A palavra "filosofia" (do grego) é uma composição de duas palavras: philos (φίλος) e sophia (σοφία). A primeira é uma derivação de philia (φιλία) que significa amizade, amor fraterno e respeito entre os iguais; a segunda significa sabedoria ou simplesmente saber. Filosofia significa, portanto, amizade pela sabedoria, amor e respeito pelo saber; e o filósofo, por sua vez, seria aquele que ama e busca a sabedoria, tem amizade pelo saber, deseja saber.

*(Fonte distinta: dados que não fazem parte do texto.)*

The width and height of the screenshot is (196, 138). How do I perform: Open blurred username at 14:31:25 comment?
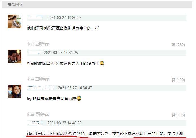pos(34,53)
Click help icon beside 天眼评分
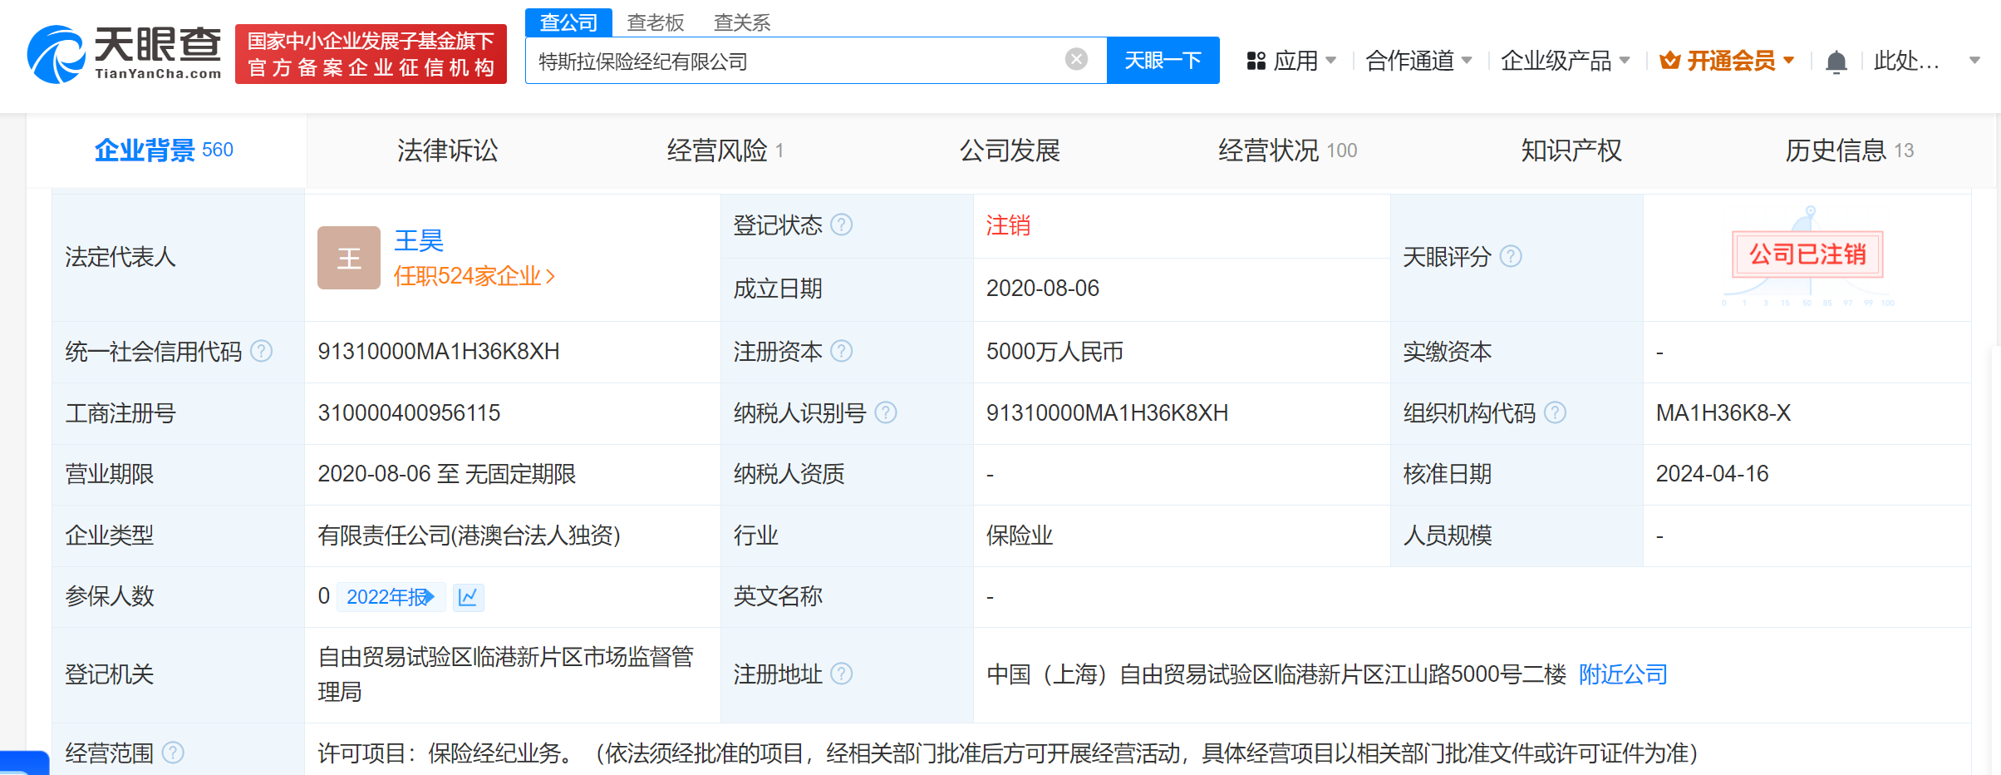 pyautogui.click(x=1511, y=256)
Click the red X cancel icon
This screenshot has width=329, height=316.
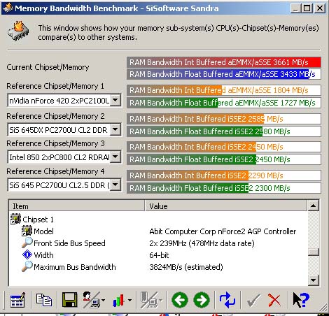[274, 300]
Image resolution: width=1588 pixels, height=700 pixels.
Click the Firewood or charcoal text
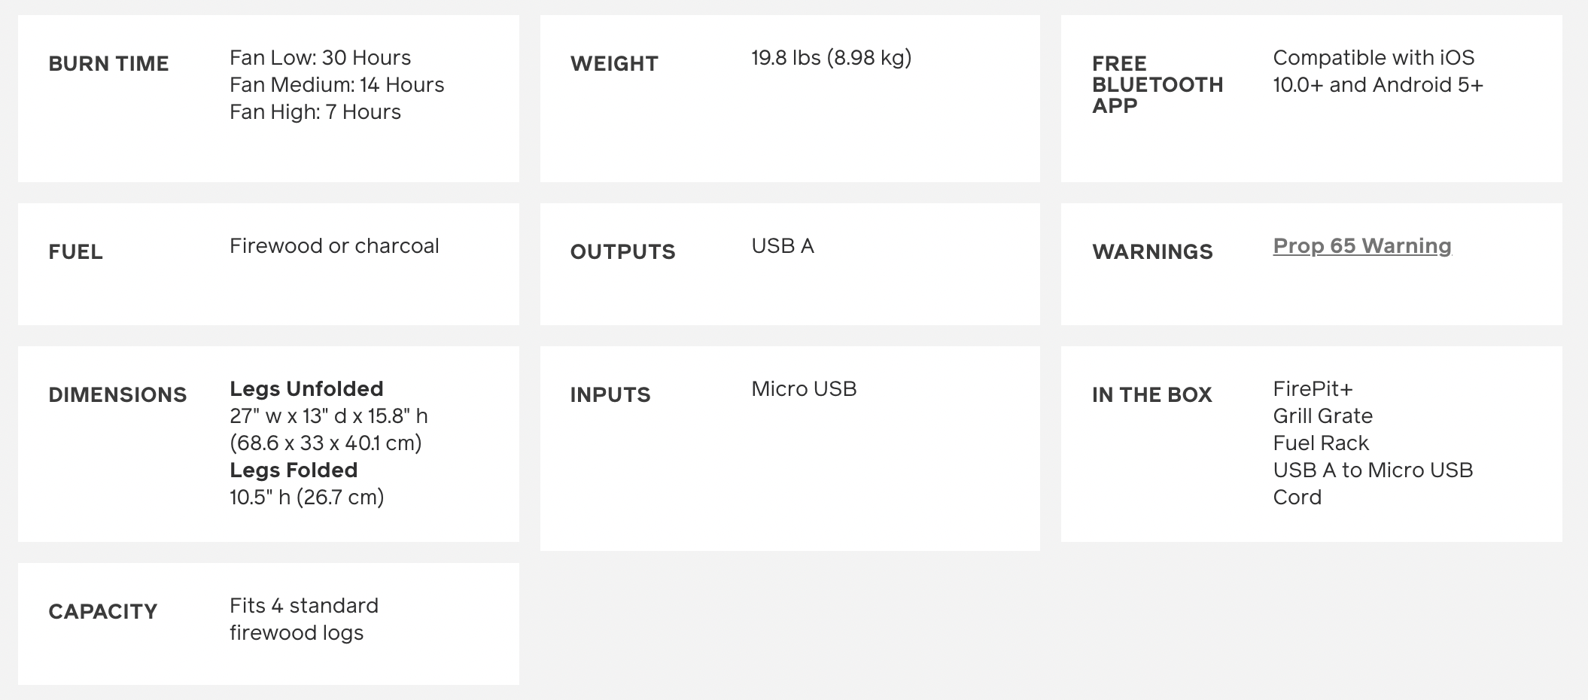pos(334,246)
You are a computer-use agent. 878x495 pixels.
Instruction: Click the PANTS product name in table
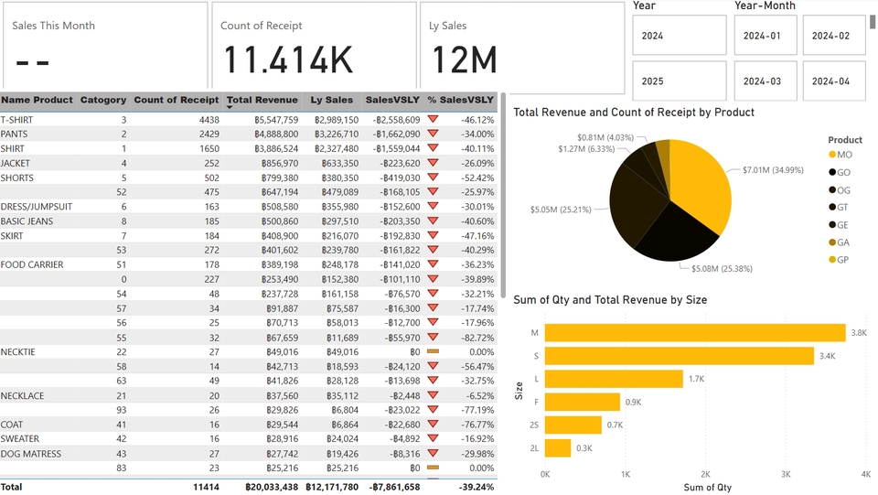pos(15,134)
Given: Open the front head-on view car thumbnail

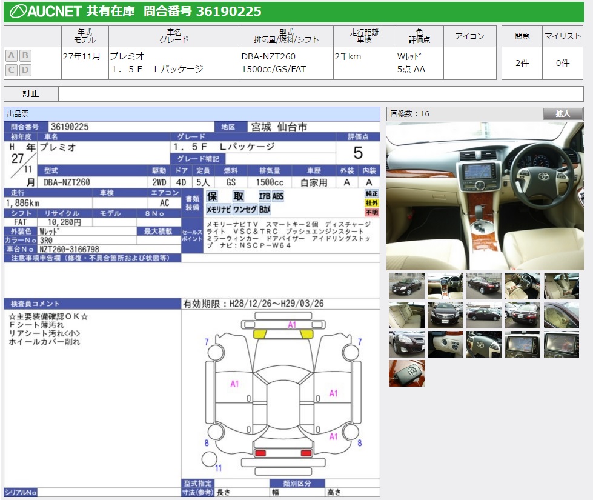Looking at the screenshot, I should [x=445, y=315].
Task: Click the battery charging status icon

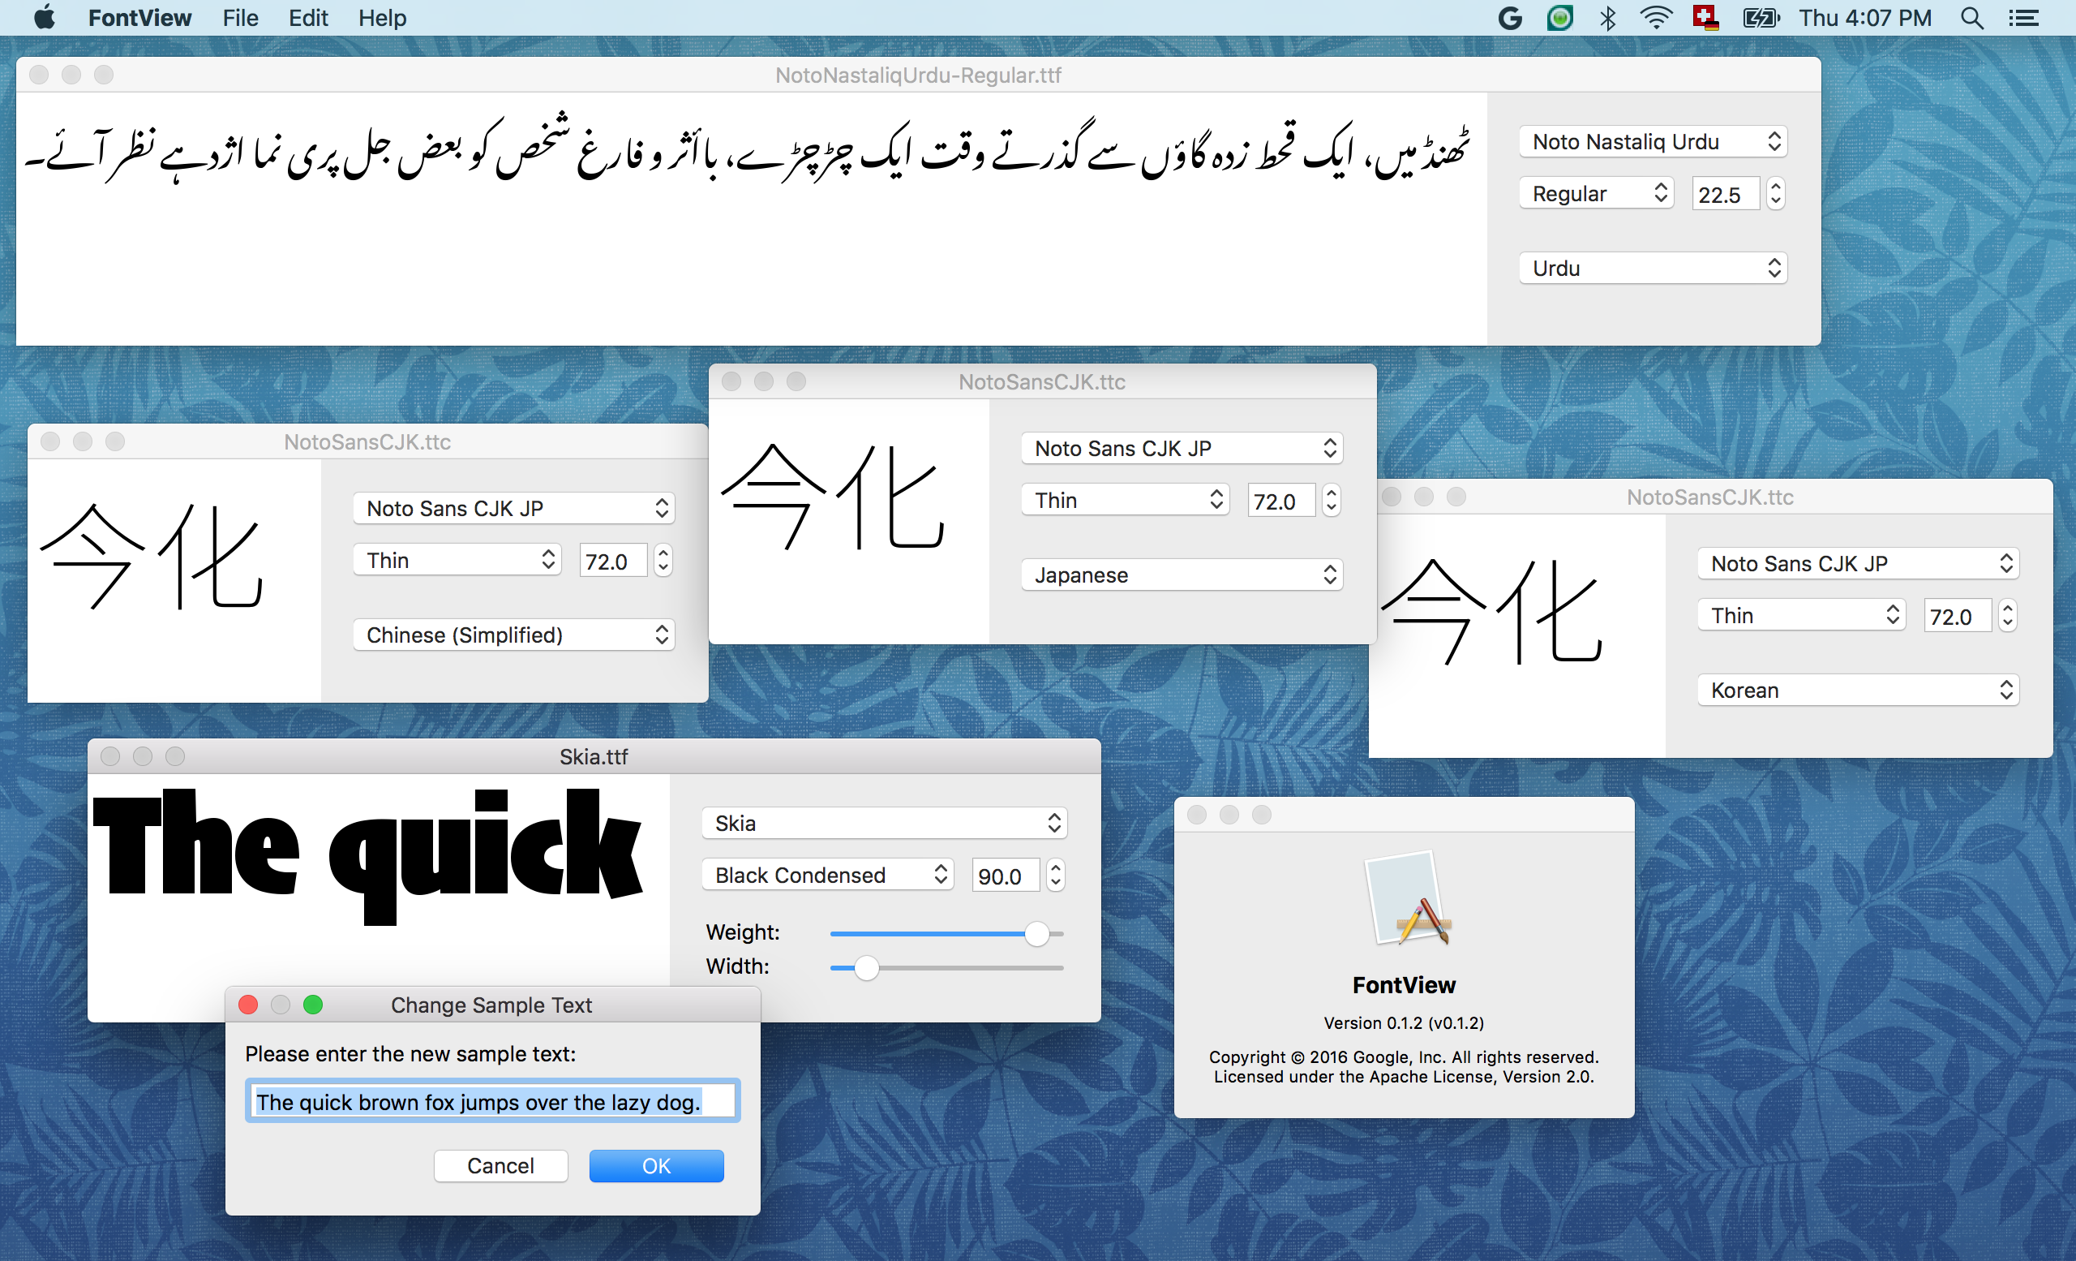Action: [x=1760, y=18]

Não um desses grandes filósofos da Grécia Antiga, ou de Paris do Renascimento, mas um pequeno filósofo que conhece as águas em que navega e não tem medo de afundar-se. Diz, ali em cima, «amizade pela sabedoria, amor e respeito pelo saber» e é isso em que eu acredito e procuro viver de acordo com esse sentimento cada dia da minha vida.
Desde a mais tenra idade que luto para saber mais, procuro a razão de ser das coisas e nunca me dou por satisfeito. Os sentimentos humanos são, fora de qualquer dúvida, a coisa mais complexa que há. E estudá-los e compreendê-los é uma missão da mais alta importância.
O amor e o sexo são o motor da maioria dos sentimentos responsáveis pela maior parte dos crimes que afligem a nossa sociedade. O celibato dos padres católicos, a homosexualidade, a pedofilia, assim como outras acções ou opções de vida que rompem com a normalidade são matéria mais que suficiente para um tratado de muitas páginas sobre a mente humana.
Mas não é esse assunto que me vai tirar o sono, prefiro ficar-me por coisas mais terrenas, como o futebol, por exemplo, e perceber o que fez o Fábio (Caxineiro) Coentrão jurar amor eterno ao Benfica e, ontem, equipado com as cores de Alvalade, chorar por não ter ganho o jogo e acabar por partir, a soco, a cobertura do banco de suplentes.
O «caxineiro» clássico vivia de ir ao mar buscar peixe e pôr as suas mulheres a vendê-lo o melhor que pudessem. Nas horas em que o mar não permitia a pesca passava o tempo na taberna, jogava às cartas e ao dominó, ou emborcava copinhos de bagaço até as pernas se recusarem a levá-lo de volta a casa. Agora, os caxineiros modernos jogam à bola, vão para o Benfica, rendem milhões quando vendidos aos grandes da Europa e um só destes caxineiros põe mais dinheiro no banco que todos os pescadores das Caxinas em conjunto.
Raciocinar sobre estas coisas é filosofia e por isso afirmo que sou um filósofo.
E logo, pelas 6 da tarde, joga o Benfica !!!